◆ DOCUMENT PASSAGE
Once upon a time in Web1

In the 90's, surfing the web often entailed getting over-excited the sound of a dial-up internet connection and the count of results from early search engines. For the first time the world had access to information like never before. Looking back, it seems primitive, but the revolutionary nature of the network that came together to form Web1 should not be discarded.

Considering the history of the internet, the two major contributions of web1 were

  • The creation of the network itself
  • Read access - users access and read materials from a select bunch of early internet contributors.

Enter Web2

Web2 will largely be remembered as the iteration of the internet that introduced social media, advertising, and digital content in general. Web2 brought many great applications that enabled users to engage in a more meaningful way with the internet. Through the platformization of services, users moved from the era of 'read-only' web to one where they could 'read and write' and begin to digitize their lives.

◆ TO DO
Copy the passage on the early web, from "In the 90's, surfing" down to "early internet contributors.", word for word.

◆ RECORDED INFORMATION
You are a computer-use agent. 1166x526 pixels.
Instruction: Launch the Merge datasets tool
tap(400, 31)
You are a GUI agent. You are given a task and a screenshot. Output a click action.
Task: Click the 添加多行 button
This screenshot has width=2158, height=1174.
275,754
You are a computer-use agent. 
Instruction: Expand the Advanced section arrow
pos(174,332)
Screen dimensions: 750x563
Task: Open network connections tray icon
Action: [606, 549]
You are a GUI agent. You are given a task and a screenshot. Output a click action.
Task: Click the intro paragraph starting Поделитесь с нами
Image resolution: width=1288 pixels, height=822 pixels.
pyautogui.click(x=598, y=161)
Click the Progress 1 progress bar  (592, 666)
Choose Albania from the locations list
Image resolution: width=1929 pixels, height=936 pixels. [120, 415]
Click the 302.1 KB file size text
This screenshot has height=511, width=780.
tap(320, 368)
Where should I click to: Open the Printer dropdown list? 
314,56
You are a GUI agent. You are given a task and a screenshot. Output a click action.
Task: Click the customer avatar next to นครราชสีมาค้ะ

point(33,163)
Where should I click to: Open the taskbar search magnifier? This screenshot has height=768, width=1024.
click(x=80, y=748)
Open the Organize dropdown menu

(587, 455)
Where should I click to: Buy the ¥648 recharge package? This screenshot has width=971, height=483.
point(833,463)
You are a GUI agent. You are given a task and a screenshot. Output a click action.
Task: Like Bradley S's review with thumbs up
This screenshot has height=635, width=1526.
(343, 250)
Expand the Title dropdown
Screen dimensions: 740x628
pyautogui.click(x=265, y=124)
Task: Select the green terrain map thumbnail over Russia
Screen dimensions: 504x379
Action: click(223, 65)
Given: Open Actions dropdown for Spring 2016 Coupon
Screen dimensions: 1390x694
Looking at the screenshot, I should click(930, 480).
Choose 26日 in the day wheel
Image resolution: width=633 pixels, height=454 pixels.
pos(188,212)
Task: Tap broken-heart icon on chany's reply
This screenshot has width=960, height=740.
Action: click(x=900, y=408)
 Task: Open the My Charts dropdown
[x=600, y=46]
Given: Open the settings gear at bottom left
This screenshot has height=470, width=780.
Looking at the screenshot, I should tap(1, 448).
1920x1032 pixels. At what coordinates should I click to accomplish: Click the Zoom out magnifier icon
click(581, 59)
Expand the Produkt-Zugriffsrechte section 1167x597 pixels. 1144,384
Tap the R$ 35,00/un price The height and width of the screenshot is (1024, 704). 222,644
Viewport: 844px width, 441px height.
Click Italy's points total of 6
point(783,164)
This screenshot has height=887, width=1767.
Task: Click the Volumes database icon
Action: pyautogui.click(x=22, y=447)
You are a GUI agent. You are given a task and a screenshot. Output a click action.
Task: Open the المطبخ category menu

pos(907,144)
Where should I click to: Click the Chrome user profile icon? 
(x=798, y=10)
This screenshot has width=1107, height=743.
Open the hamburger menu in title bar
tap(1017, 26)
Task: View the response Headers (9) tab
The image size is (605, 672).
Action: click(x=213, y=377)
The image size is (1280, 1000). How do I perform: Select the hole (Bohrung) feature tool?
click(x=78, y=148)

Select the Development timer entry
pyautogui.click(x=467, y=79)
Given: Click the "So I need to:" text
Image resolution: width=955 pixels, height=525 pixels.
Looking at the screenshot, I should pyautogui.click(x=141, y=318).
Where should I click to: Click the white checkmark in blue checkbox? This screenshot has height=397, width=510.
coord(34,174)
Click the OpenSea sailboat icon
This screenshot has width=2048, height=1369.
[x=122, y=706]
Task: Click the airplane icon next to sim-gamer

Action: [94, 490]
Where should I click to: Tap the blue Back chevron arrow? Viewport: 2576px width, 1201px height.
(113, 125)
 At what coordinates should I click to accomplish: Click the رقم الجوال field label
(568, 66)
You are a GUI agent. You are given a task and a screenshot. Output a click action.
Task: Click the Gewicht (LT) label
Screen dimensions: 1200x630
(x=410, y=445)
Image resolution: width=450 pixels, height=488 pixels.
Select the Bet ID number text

◆ EXERCISE OUTPUT
In the 90's, surfing the web often entailed getting over-excited the sound of a dial-up internet connection and the count of results from early search engines. For the first time the world had access to information like never before. Looking back, it seems primitive, but the revolutionary nature of the network that came together to form Web1 should not be discarded.

Considering the history of the internet, the two major contributions of web1 were

  • The creation of the network itself
  • Read access - users access and read materials from a select bunch of early internet contributors.